Gerade ist es Justin Bieber, der die Dinge durcheinander wirbelt. Er ist Feature-Star auf „10,000 Hours“, einer Single des Duos Dan + Shay. Gemeinsam stimmen die drei auf dem Nummer-eins-Hit der Billboard Country Charts ein Hohelied auf die Liebe an. Es ist nicht die einzige Veröffentlichung in dem Genre, die zeigt: Das eigentlich so statische, von den Wünschen konservativer Radio-Sender bestimmte Country Game ist in eine ähnliche Bewegung geraten wie Pop vor zehn Jahren. Einflüsse aus R’n’B und HipHop spielen plötzlich bei den Produktionen eine Rolle, die Hautfarbe wird unwichtiger.

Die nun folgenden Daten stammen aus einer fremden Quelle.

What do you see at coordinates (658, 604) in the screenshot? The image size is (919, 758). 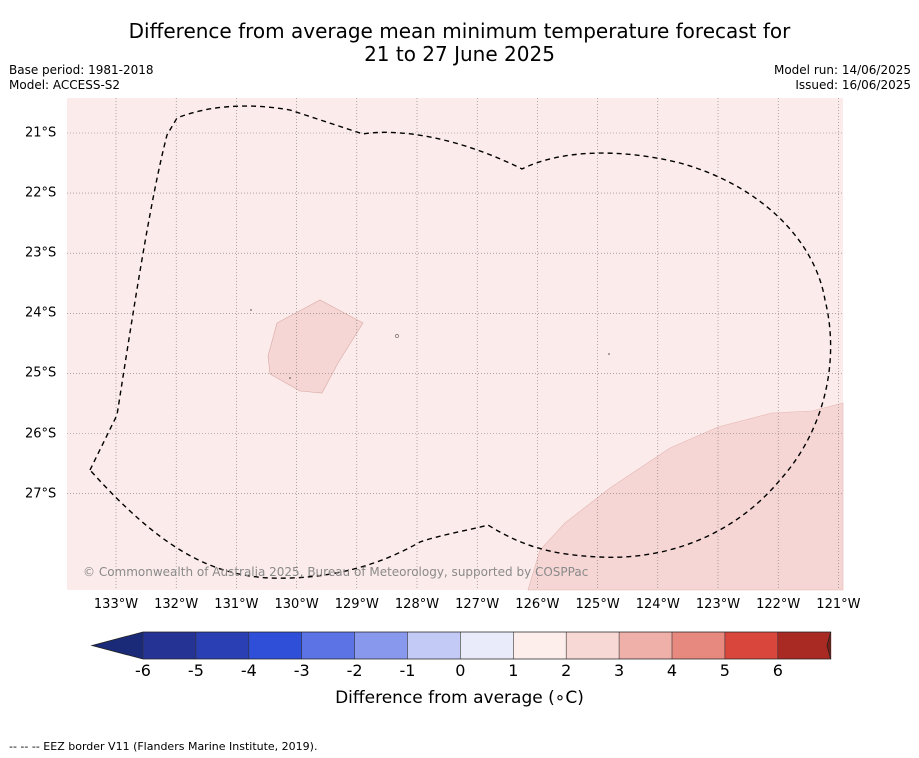 I see `longitude-label: 124°W` at bounding box center [658, 604].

Mit Jimmie Allen und Kane Brown haben gleich zwei Stars eine dunklere Haut. Und: Auch „Old Town Road“, der Riesenhit von Lil Nas X., tauchte als Erstes in den Country-Charts auf – aus den ihn Billboard, als sich seine Durchschlagskraft abzeichnete, rasch entfernte. Da stellt sich natürlich eine ganz andere Frage: Wer bestimmt, was Country ist? Der Künstler selbst – er wählte diese Bezeichnung, als er den Track auf Soundcloud hochlud – oder irgendjemand in Nashville, für den ein Song wie „10,000 Hours“, der ganz klar auf einem R’n’B-Beat basiert, vermutlich schon eine Zumutung ist?
Albert Koch
6. POP IST WEIBLICH
Musikerinnen dominieren die Entwicklung der Popkultur.

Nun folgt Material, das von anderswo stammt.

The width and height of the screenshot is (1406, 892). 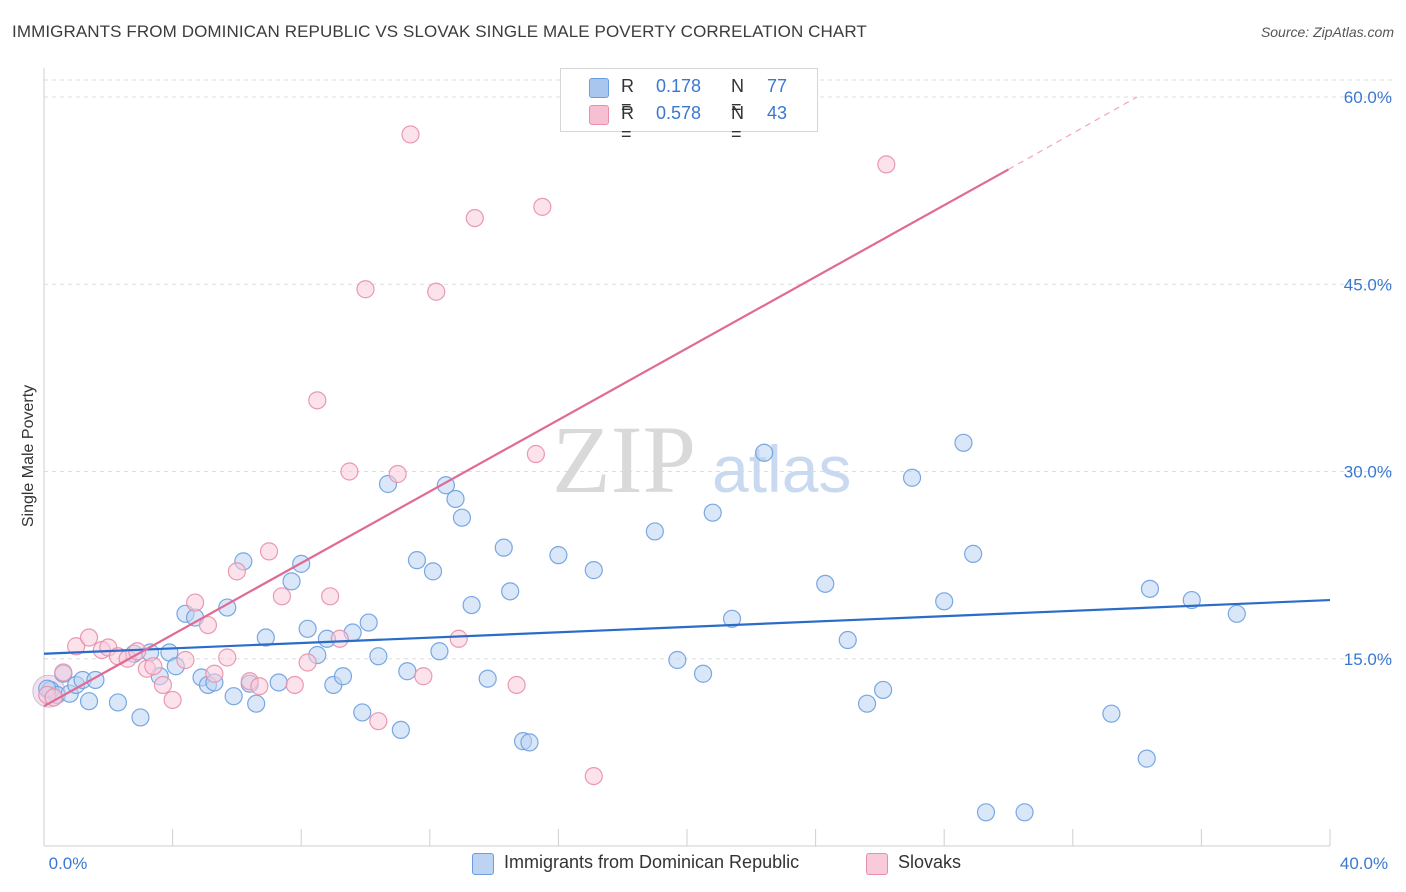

Sie funktioniert noch, die Popmusik. Zumindest ist ihr Zentralantrieb intakt: die alte Aufgabe, etwas über die Gegenwart zu erzählen, gesellschaftliche Veränderungen zu begleiten und zu verstärken. Zum Beispiel, dass weibliche Stimmen hör- und sichtbarer werden. Auch wenn diese Entwicklung im Pop schon seit einigen Jahren zu beobachten ist: So deutlich wie 2019 ist die steigende Dominanz von Musikerinnen und Songwriterinnen nie gewesen.

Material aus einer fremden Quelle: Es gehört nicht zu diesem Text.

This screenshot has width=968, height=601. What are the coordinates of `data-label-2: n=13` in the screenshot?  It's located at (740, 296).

Da ist Billie Eilish, die mit ihrem verdichteten Gegenwartspop Feuilleton und Millionen Spotify-Hörer versöhnt. Da ist Lana Del Rey mit ihren ausnehmend eleganten Balladen über den Burnout-Zustand unserer Existenz. Rosalía, die 2019 fast im Alleingang den spanischsprachigen Pop neu definiert hat. Fantastische Indie-Songwriterinnen wie Weyes Blood, Aldous Harding und Angel Olsen. Performance-Grenzgängerinnen wie FKA Twigs und Solange. Oder die affirmative Mainstream-Musik von Ariana Grande und Lizzo.
Dabei stimmt die Erzählung natürlich nicht, dass es plötzlich mehr Frauen gibt in der Popmusik. Da waren sie schon immer. In den letzten Jahrzehnten wurden sie nur seltener an die Oberfläche gespült als ihre männlichen Kollegen. Dass ihre Perspektiven jetzt die Musik in neue Richtungen öffnen, enthält auch das Versprechen: Pop will be alright.